Recent album Maniac Meat is more of the same fuzzy instrumental hip-hop, but Fec and Boyle revamped songs beautifully live. Fec tweaked the synths of "Fresh Hex" so they would stutter almost Aphex Twin-style, while a large black man in a shirt that read FAT BOY danced on the screen behind him. "Sweatmother" was even more distorted, drenched in whirlwind synths and harsher, which had been the edge I hoped Maniac Meat would have as a whole &- clearly the live setting is where these songs take on life of their own. "Side 8 (Big Gums Version)," a highlight from first album F---ed up Friends, found Fec scrambling the beat more, adding reverb and echo and occasionally drowning out the buzzing arpeggiated synth. In his efforts to find as incongruous video footage as possible, Fec slipped in a few particularly weird selections that, surprisingly, matched up with the music, such as "Lick the Witch" and a Japanese man in a white mask wobbling and doing what looked like sign language while dancing and keeping the beat. It also became clear around then that whirring vacuum synths were actually heavily affected slide guitar, adding to the disorienting effect of the show &- few of the sounds are what they seem, and the pieces fit together in unexpected ways. "Hairy Candy" was matched up with a gymnastics routine (Tobacco seems to have a fascination with 70s gymnastic videos) and had layers of catchy melodies.

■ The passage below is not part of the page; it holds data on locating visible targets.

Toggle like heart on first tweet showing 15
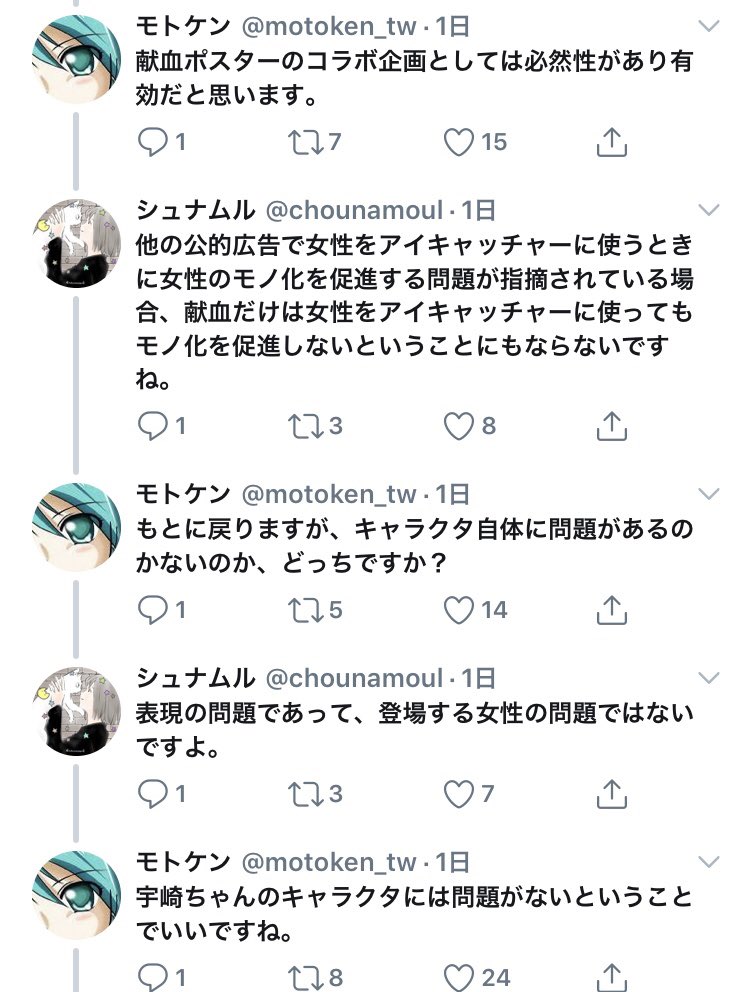This screenshot has width=749, height=992. (x=458, y=140)
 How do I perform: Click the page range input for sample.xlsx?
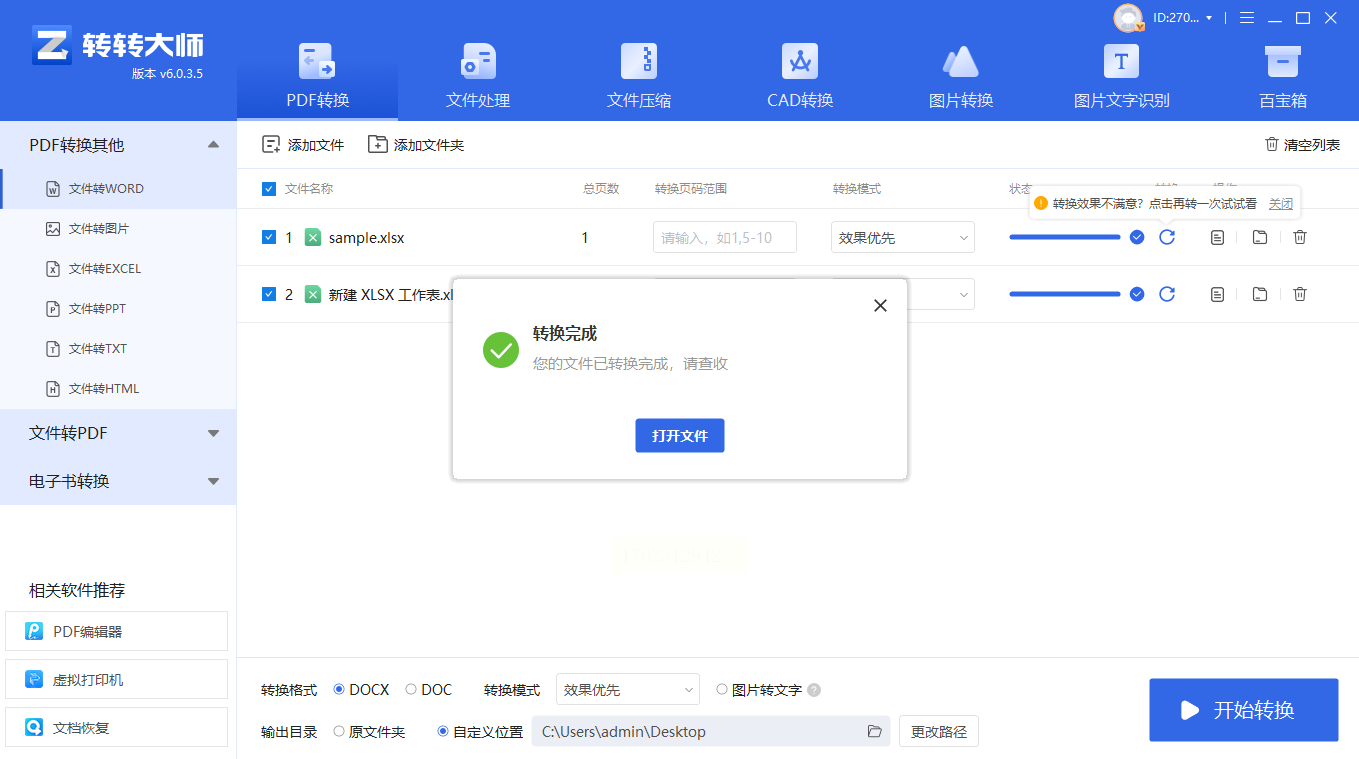pos(725,237)
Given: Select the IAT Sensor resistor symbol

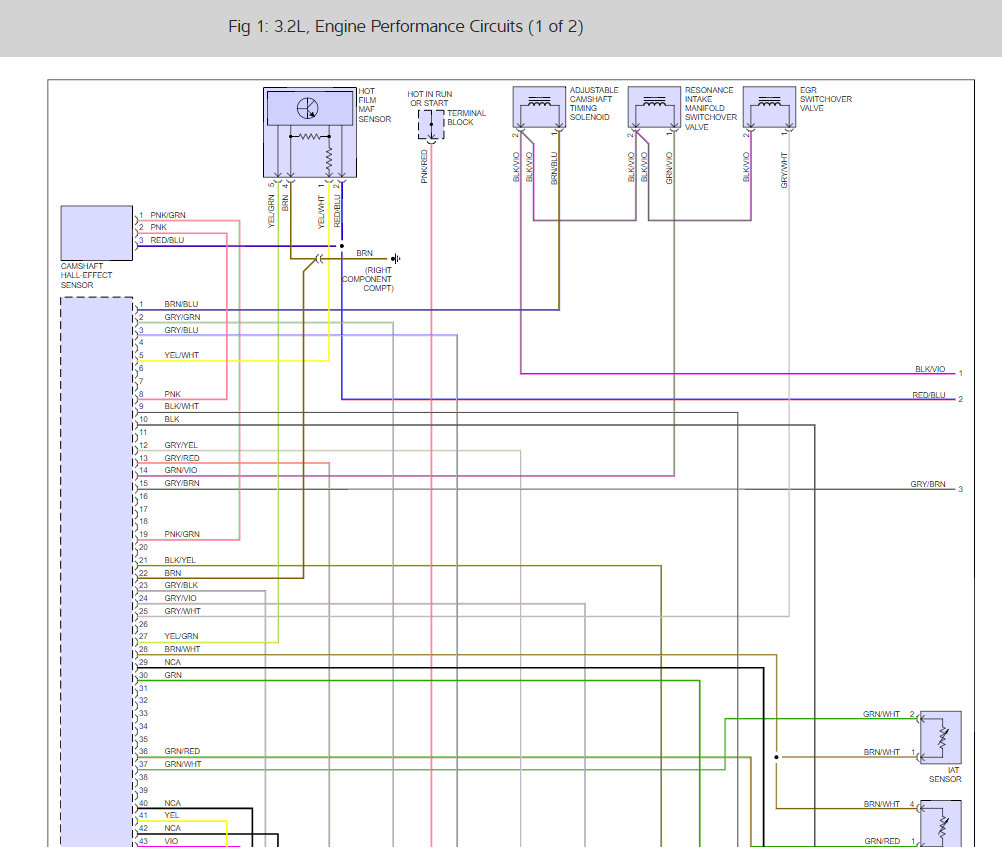Looking at the screenshot, I should tap(940, 737).
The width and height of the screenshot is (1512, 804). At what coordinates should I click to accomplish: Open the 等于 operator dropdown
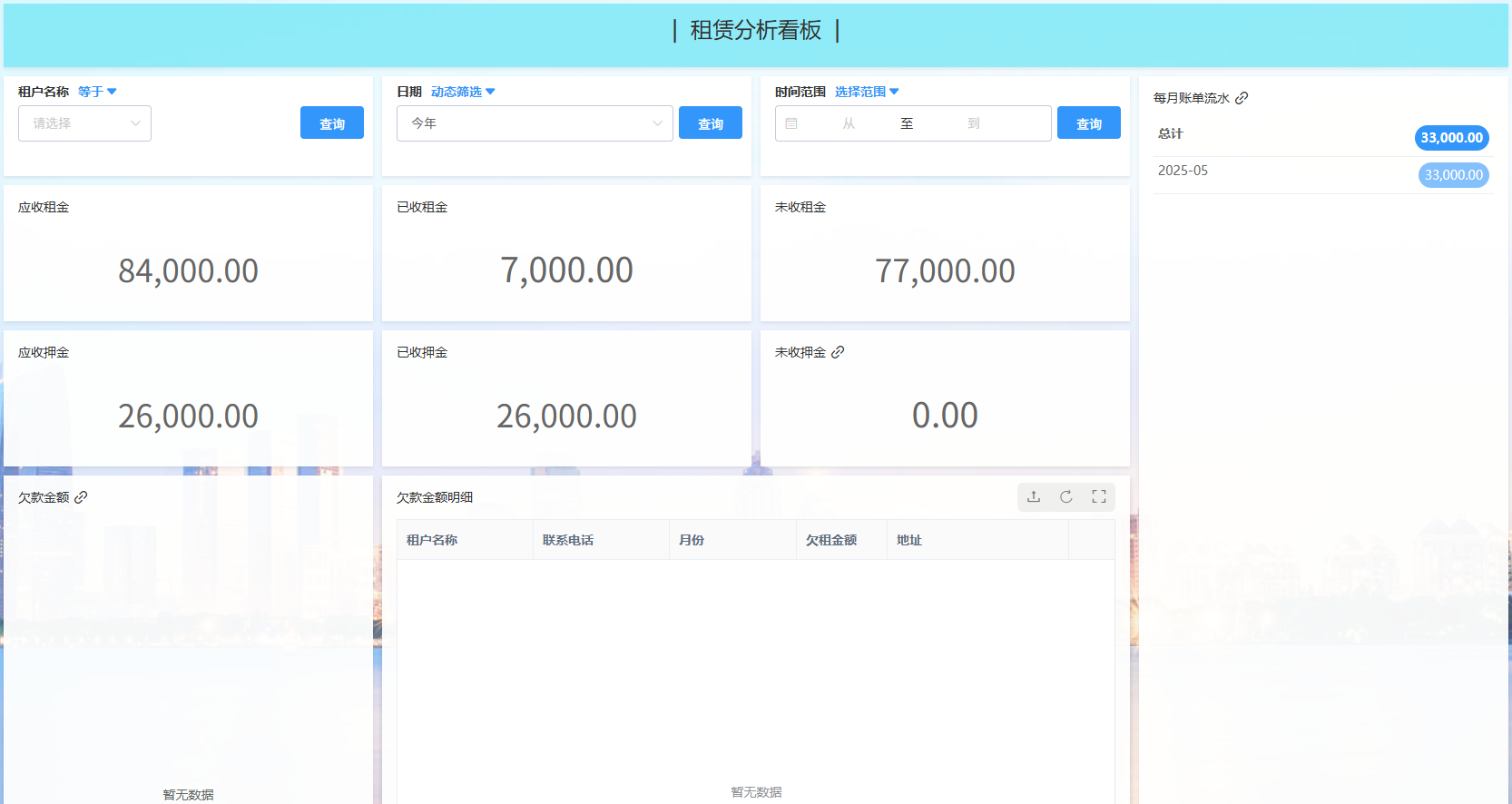[x=97, y=92]
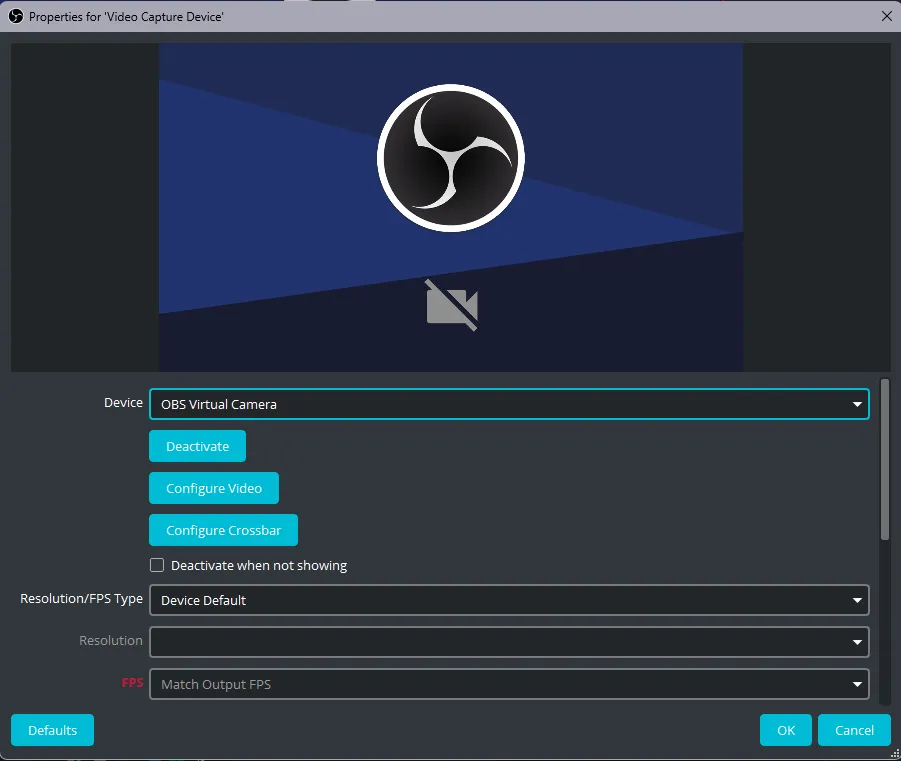Click the crossed-out camera icon in the preview
The width and height of the screenshot is (901, 761).
(x=451, y=305)
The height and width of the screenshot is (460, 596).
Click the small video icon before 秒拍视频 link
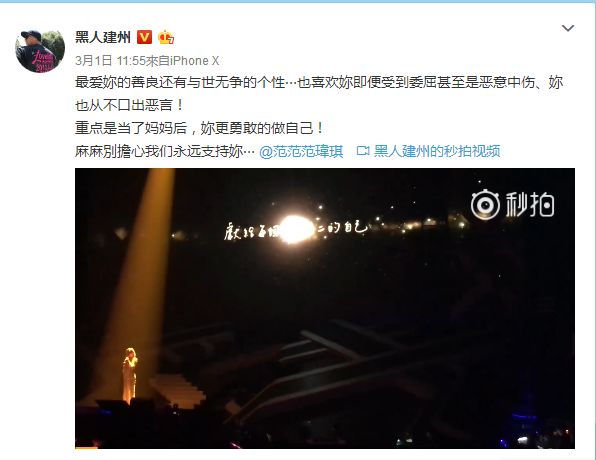[363, 151]
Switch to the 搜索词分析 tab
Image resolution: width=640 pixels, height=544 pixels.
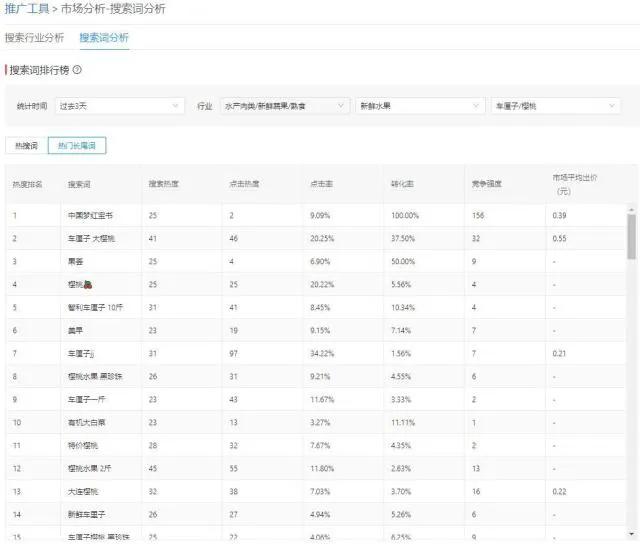tap(104, 38)
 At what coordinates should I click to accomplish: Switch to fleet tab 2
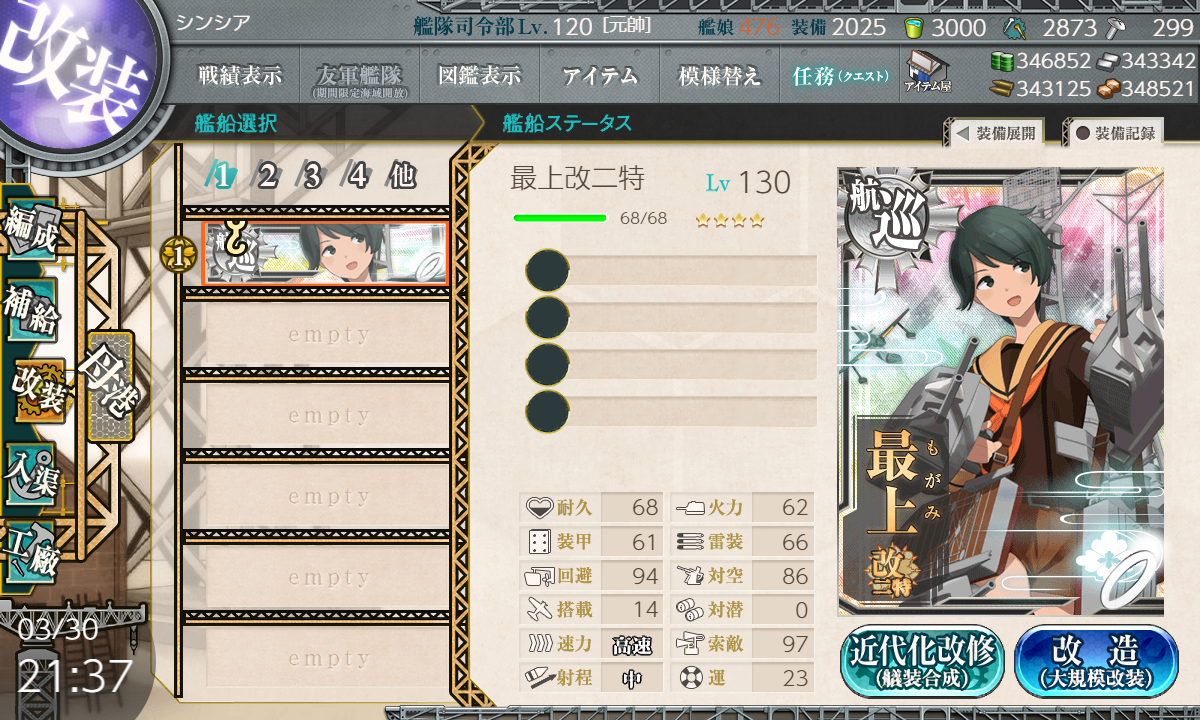click(267, 176)
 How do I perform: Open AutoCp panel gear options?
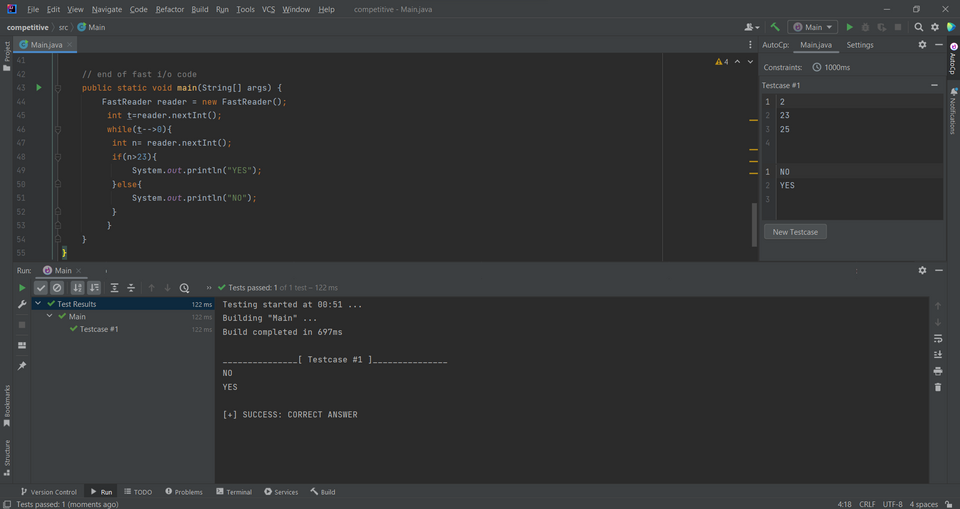coord(922,45)
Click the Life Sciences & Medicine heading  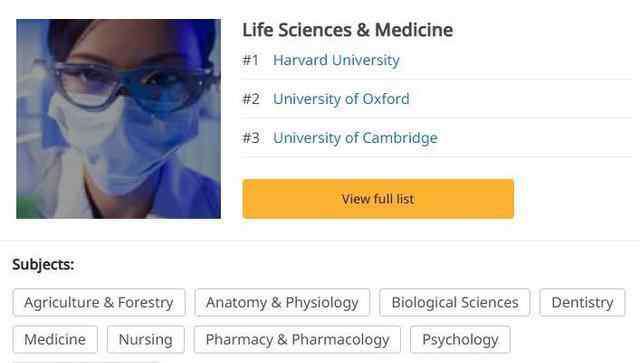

The show's first highlight came with "Backwoods Altar," a spooky, regal-sounding cut that fits its name, as Fec broke out an omnichord, a sort of electronic autoharp, to play a beautiful quickly-"picked" bridge that countered the slight abrasiveness of the rest of the synths perfectly, while the beats seemed to drip from heavy manipulation. A bassist and drummer then joined Fec and Boyle on stage to inject new life into Maniac Meat tracks "Constellation Dirtbike Head" and "Heavy Makeup." The former's quick pace benefited from the live drums, and Boyle's bridge of astral synth matched the energy of the cymbal crashes; the latter featured synths stabbing through sludgy bass sound.
Surprisingly, the encore, another non-album track, was the low point of the set, with little development and a noisy outro, but after such a stunning set of killer beats and infectious synths, it's forgivable. Tobacco's music and live set will surely only improve from here, especially if he continues to experiment with his already ground-breaking sounds when playing live, but he really needs to find better openers.